30/05/2012 – “The face of poverty in Canada is a child’s face,” said UNICEF Canada’s Executive Director ,David Morley. Canada ranks near to the bottom among a list of peers when it comes to child poverty, according to a new report on by UNICEF.
In Canada, the face of poverty is that of a child, says one children’s advocate.
According to a new report by the United Nations Children’s Fund (UNICEF), 30 million children living in 35 developed countries live below the poverty line. About 13 million children in Europe lack the necessities of life crucial to their development.
The Vancouver Sun, citing data from Statistics Canada, states that immigrant and aboriginal children—the parents of whom tend to have more children than the national average—are more likely to live in poverty, Immigrant families also subsist on lower incomes.UNICEF’s Report Card10 shows that some countries are performing better than their peers, despite similarities in economic development and per capita earnings. Their policies are better directed to protecting and supporting the most vulnerable and marginalized children in their societies.
Countries were evaluated based on a Child Deprivation Index (CDI) as well as the rate of relative poverty. A child is classified as “deprived” if he or she lacks two or more items on a list of 14 basic needs for living conditions. Such items include three meals a day, homework time and access to Internet, among other thinfs. Relative poverty measures the percentage of children who live below their country’s national poverty line (50 per cent of the median disposable household incomes).
When it comes to the CDI, the highest rates of deprivation are found in such Eastern European countries as Romania and Bulgaria, with Portugal coming in third. Nordic countries perform the best, with only 3 per cent of children being deprived as compared to 70 per cent in Romania and 27 per cent in Portugal.
Nordic countries and the Netherlands also perform the best on measures of relative poverty at about seven per cent. Meanwhile, more than a fifth of children live below the poverty line in Romania and the US.
Canadian children have sadly not escaped the worrying consequences of poverty and deprivation, though they fare better than their American counterparts. Despite the country’s status as a well-developed country—privy to such clubs as the G8 and G20—Canada checks in at 24th out of 35 on UNICEF’s ranking.
“The face of poverty in Canada is a child’s face,” said UNICEF Canada’s Executive Director, David Morley, in a press release. “It is clearly time for Canada to make children a priority when planning budgets and spending our nation’s resources, even in tough economic times.”
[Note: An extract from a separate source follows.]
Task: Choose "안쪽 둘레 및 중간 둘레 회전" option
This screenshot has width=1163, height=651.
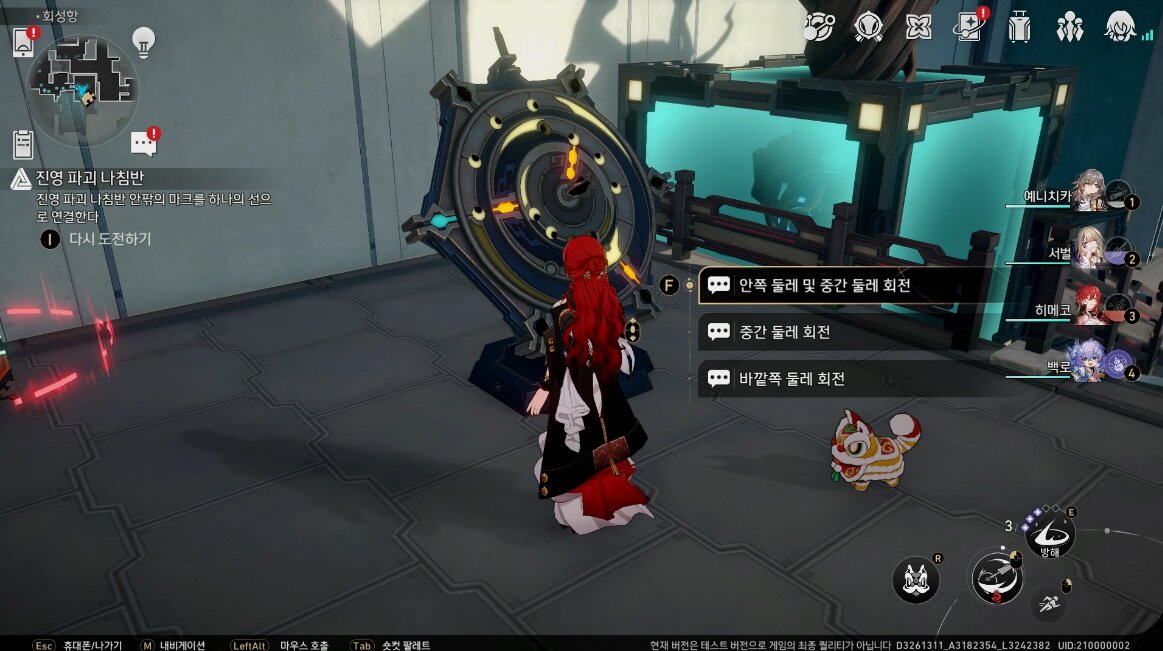Action: pyautogui.click(x=845, y=285)
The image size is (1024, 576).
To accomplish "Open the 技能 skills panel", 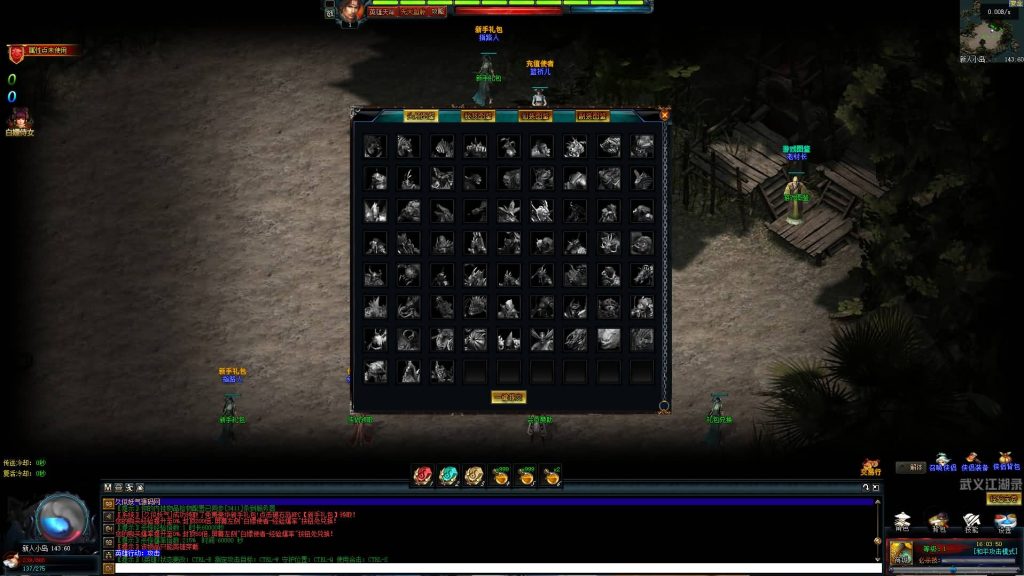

Before taxes and transfers, says UNICEF Canada, the national child poverty rate is 25 per cent, a rate only six countries exceeded. After taxes and transfers, this rate ralls: about 13 per cent of Canadian children live in poverty, just above the average of 11 per cent among developed countries. At the same time, spending on families totals just 1.4 per cent of our gross domestic product, as compared to 2.2 per cent averaged among our peers.
The Report Card 10 suggests that Canada’s taxes and transfers are “moderately effective.”
Some suggestions put forward as to how Canada can move forward include articulating a national poverty reduction strategy, improving child benefits and tax credits as spending is not as high as it could be, and state a clear, operational definition of poverty.
“The best performers show it is possible to address poverty within the current fiscal space. On the flip side, failure to protect children from today’s economic crisis is one of the most costly mistakes a society can make,” said UNICEF’s Gordon Alexander, who heads up the agency’s Office of Research.